El memorial: Neruda ha cumplido sesenta años cuando lo publica. Es una forma de regalarse en su aniversario: reconstruir el pasado y la juventud ya distante a base de amores, historia, Rangoom, España, Chile, amigos, recuerdos precisos, en una poesía impetuosa, coloquializada, llena de referencias explícitas y de guiños hacia la obra anterior. Cualquier taxónomo de intertextualidades nerudianas hará bien en no perder de vista el Memorial de Isla negra cuando quiera repasar los momentos precedentes. Comprobará así que el hábitat memorial nerudiano es un recuento pormenorizado de los motivos centrales de la poética anterior, como autobiografismo aquí, como memoria personal, como contraseña que en prosa sustentó la escritura de Confieso que he vivido. Si en la obra identificamos más a las mujeres y la experiencia de los Veinte poemas, llamadas ahora Terusa y Rosaura, a Josie Bliss, la birmana con la que convivió en Rangoom, a Delia del Carril, en la experiencia española, es porque identificamos múltiples situaciones, naturalezas, historias, tiempos, que estos nombres contribuyen a densificar. Núcleos históricos de su poética se construyen alrededor de series llamadas «Amores» que identifican otro clima emocional que el de la historia.
La memoria de
Neruda es aquí una construcción que se basa en todos
los casos en centros de amor, en experiencias que
acompañaron, por ejemplo, a la historia.
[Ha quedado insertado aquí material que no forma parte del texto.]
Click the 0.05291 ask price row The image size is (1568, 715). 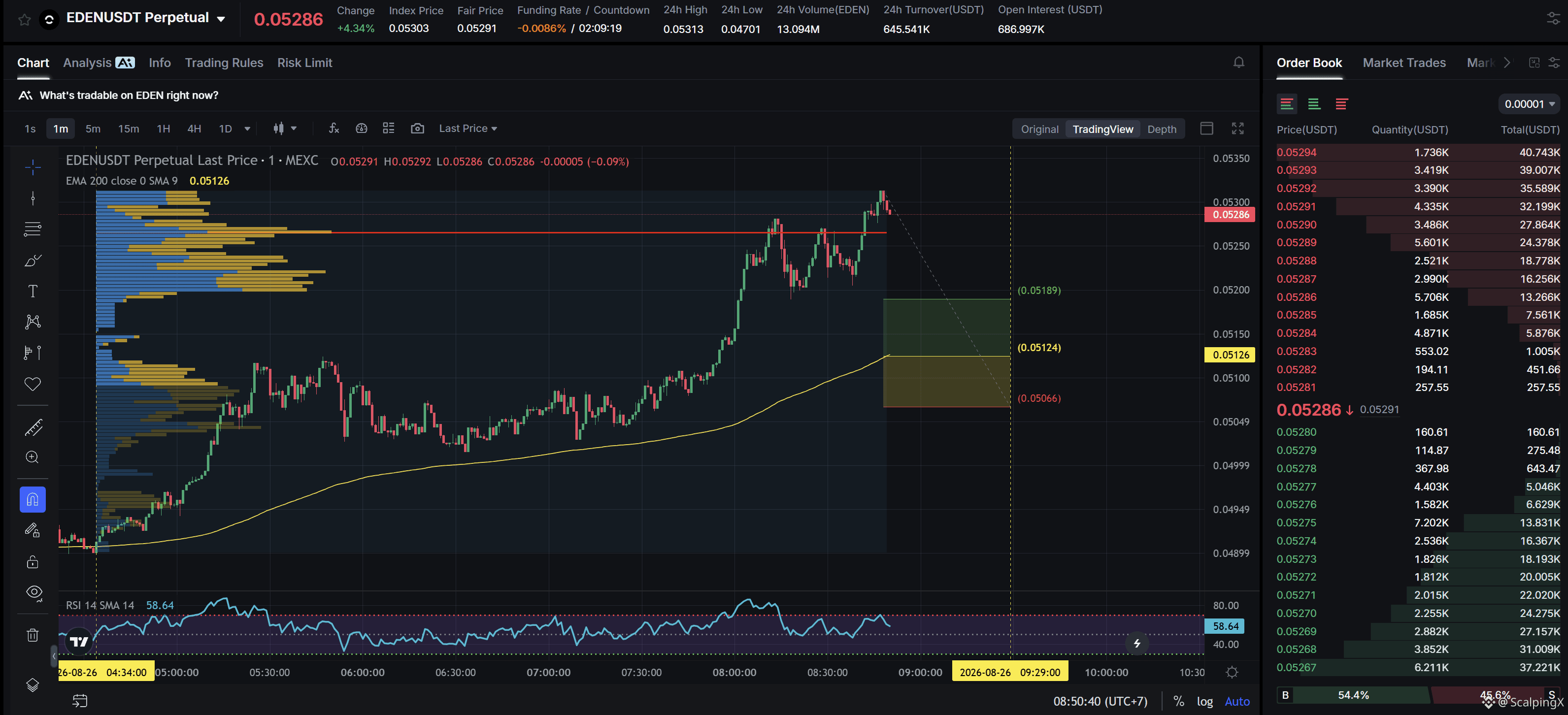(1418, 206)
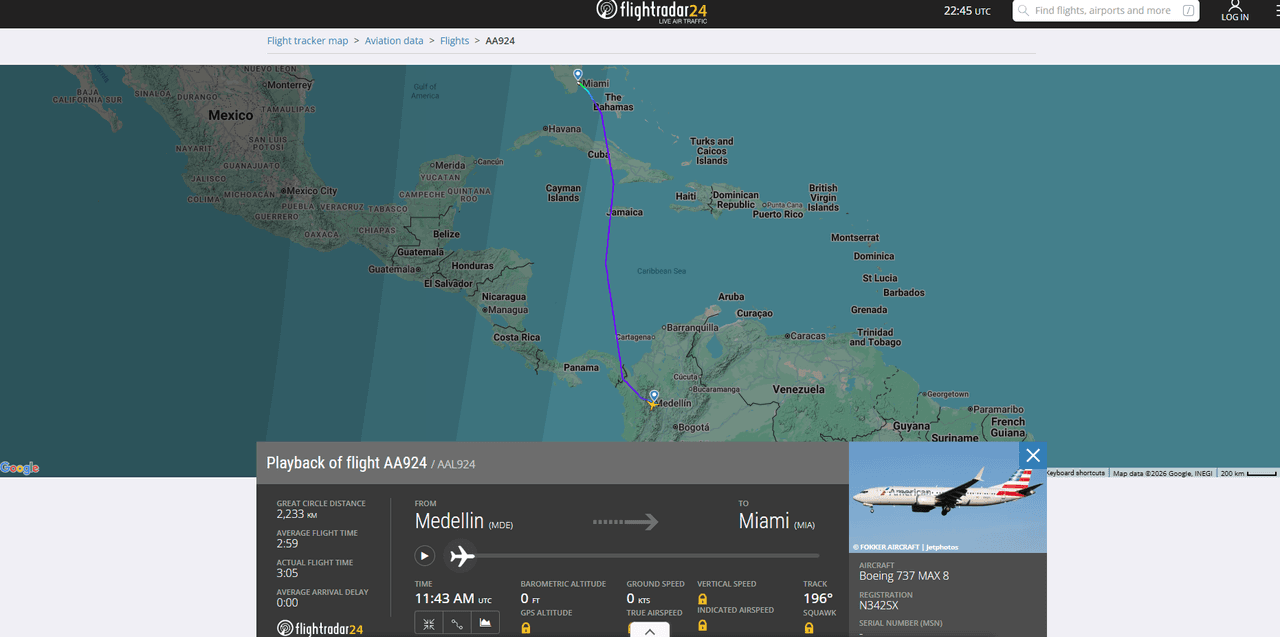Click the search field for flights and airports
The image size is (1280, 637).
tap(1102, 11)
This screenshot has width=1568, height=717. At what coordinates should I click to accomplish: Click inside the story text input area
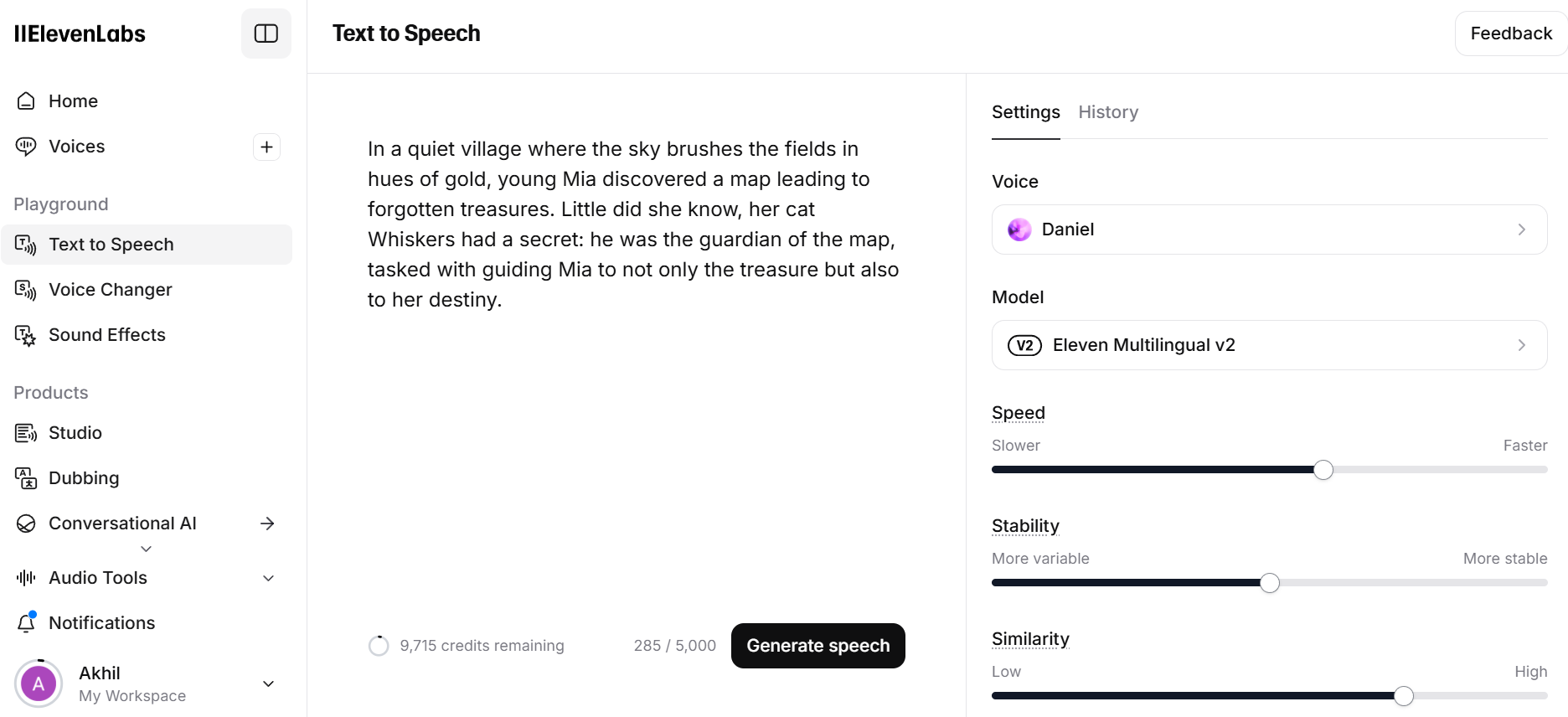(x=633, y=224)
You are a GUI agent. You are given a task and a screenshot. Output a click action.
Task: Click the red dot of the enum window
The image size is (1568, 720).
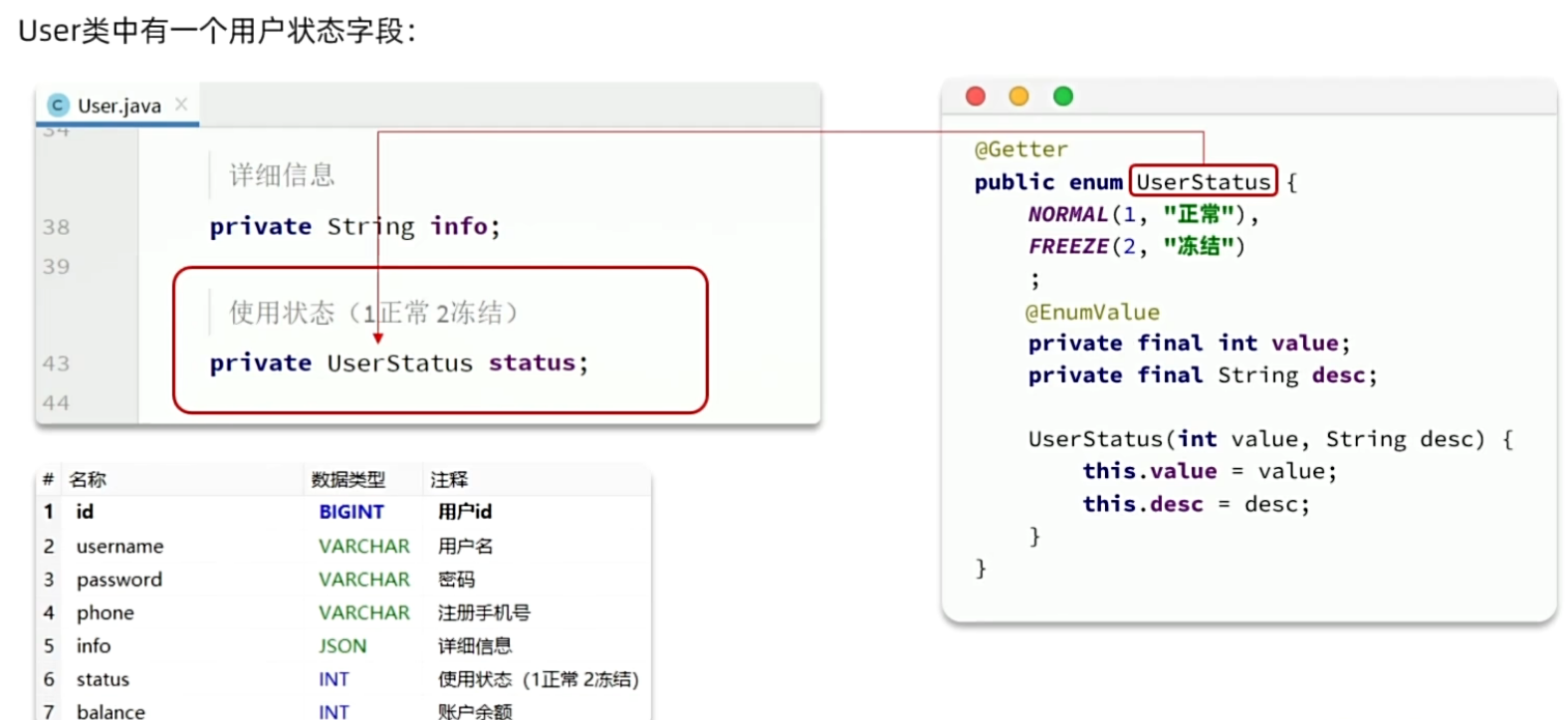point(976,96)
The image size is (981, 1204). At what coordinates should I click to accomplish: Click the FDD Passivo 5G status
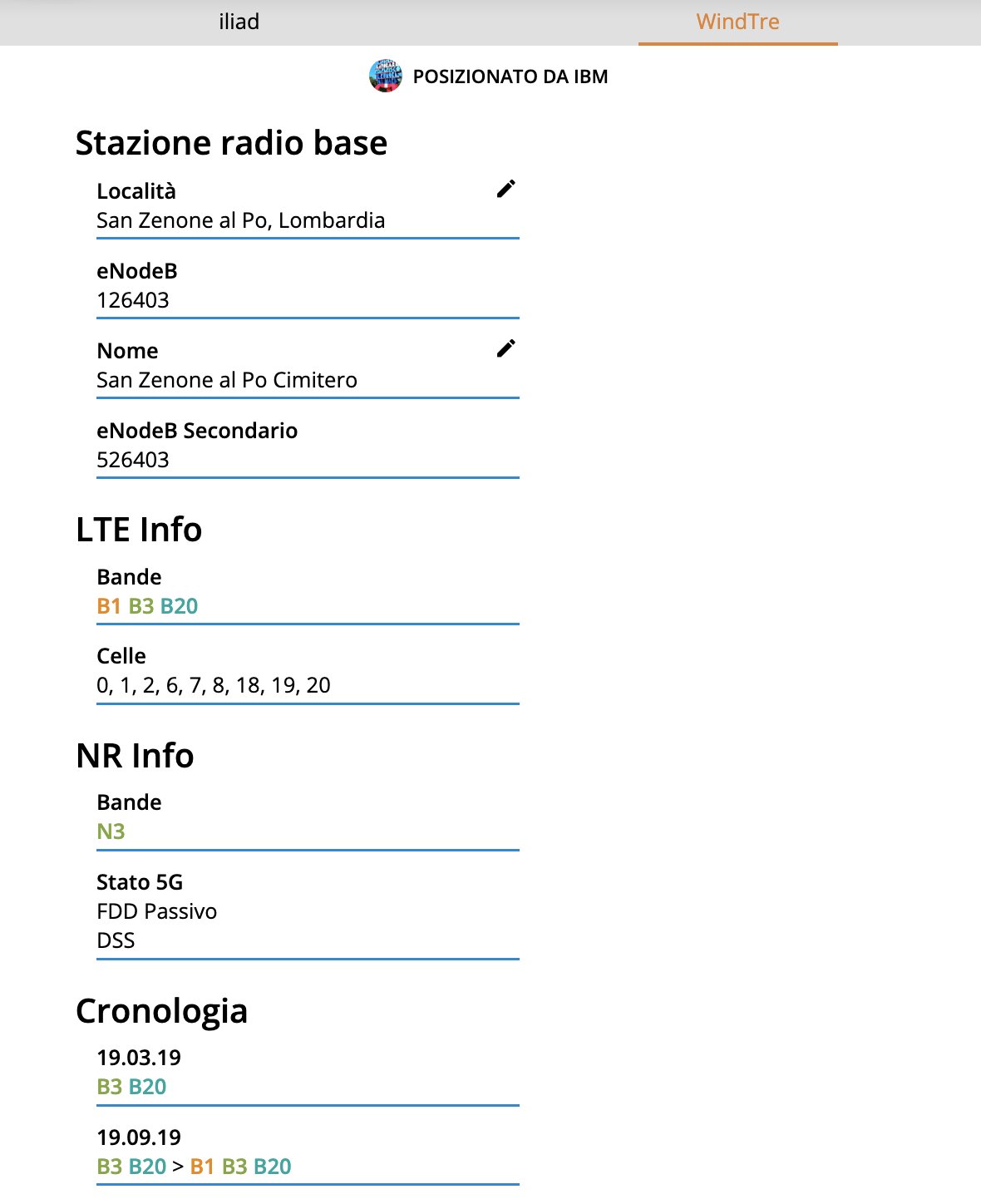[157, 911]
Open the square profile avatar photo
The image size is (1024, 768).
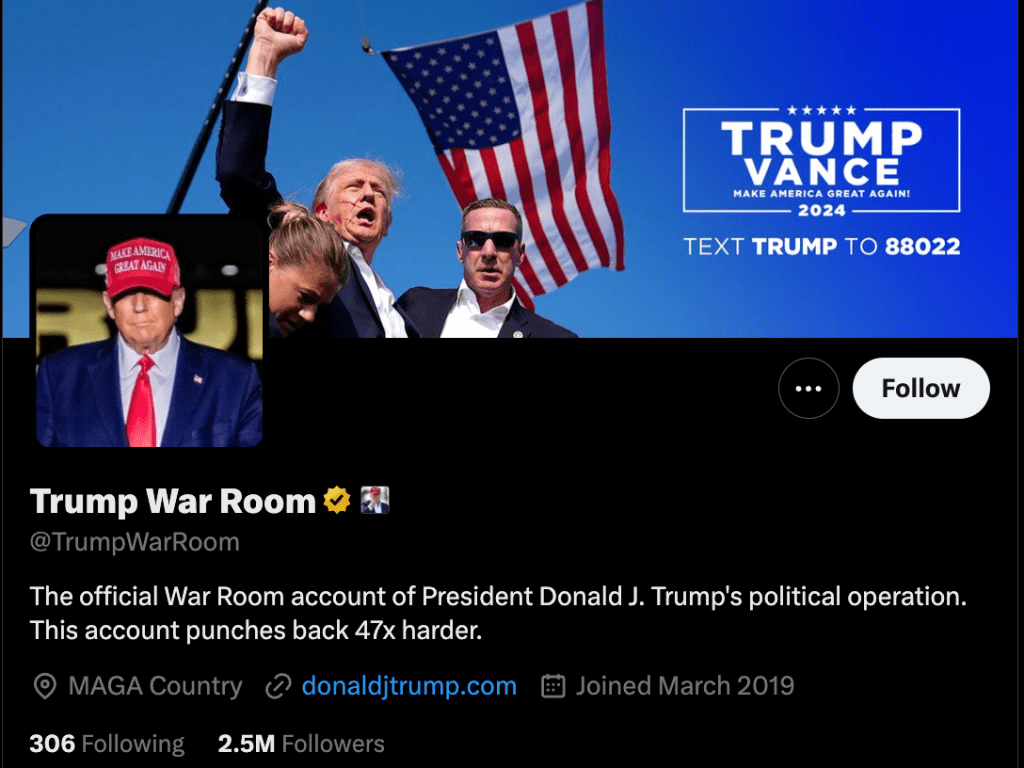pos(150,330)
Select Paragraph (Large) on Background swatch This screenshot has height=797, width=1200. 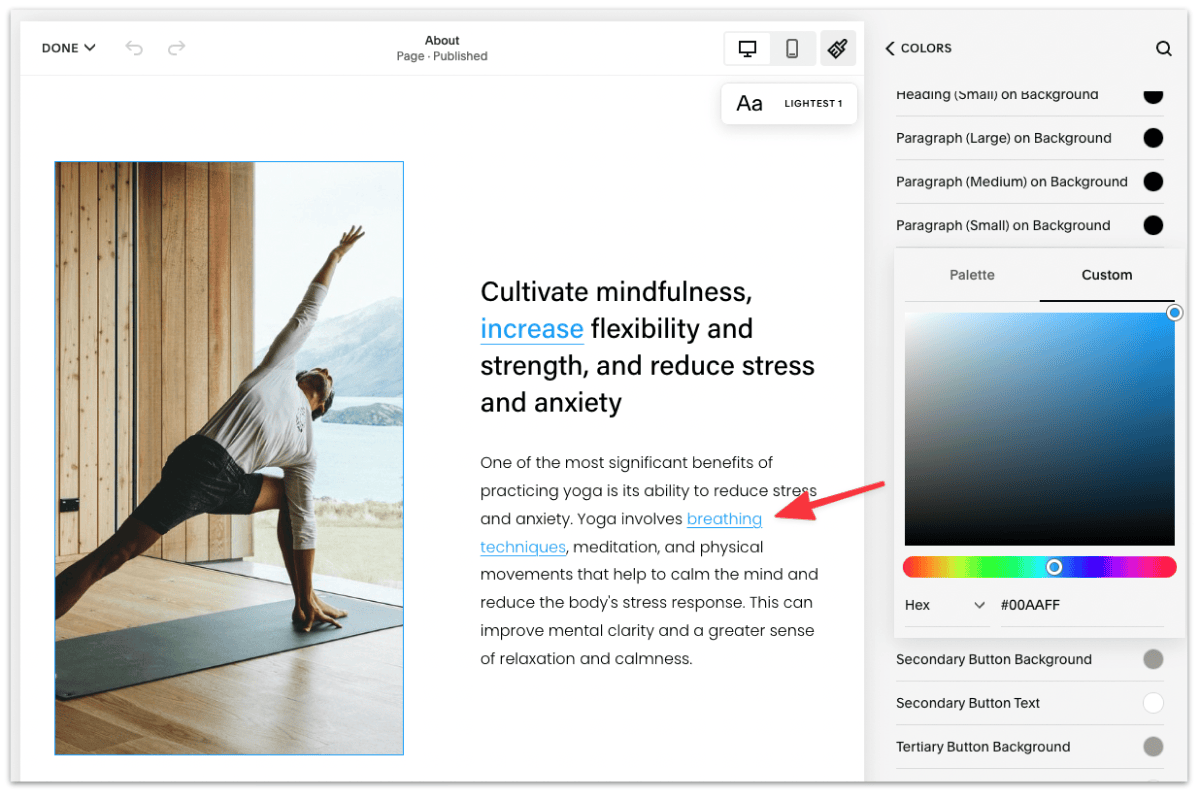pyautogui.click(x=1152, y=138)
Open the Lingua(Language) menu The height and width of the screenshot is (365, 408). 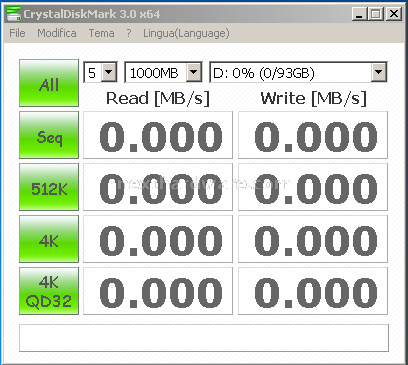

Recuerdo, por
ejemplo, la evocación de Delia del Carril en la guerra civil
española, llamada una paloma en el viento iracundo,
simbolizado por la entrada de Franco «en
su carro de esqueletos
».
La falsa isla de la memoria nos conduce por eso al final a una isla real. La última serie enunciada de «Amores» nos lleva al nombre de Matilde, y a Los versos del capitán, en un poema que se titula así, o a «Los amantes de Capri», o a la «Descripción de Capri», o finalmente al regreso a Chile de los dos. La falsa isla de la memoria ha reconstruido otra vez un espacio vivencial que es un espacio de amor. Creo que es el del mejor Neruda. Quizá porque en ese espacio confluyen casi siempre todos los demás: naturalezas, historias, metafísicas y aniquilaciones del tiempo obtienen una última medida por el amor, construido aquí como memoria. De nuevo como memoria en la isla.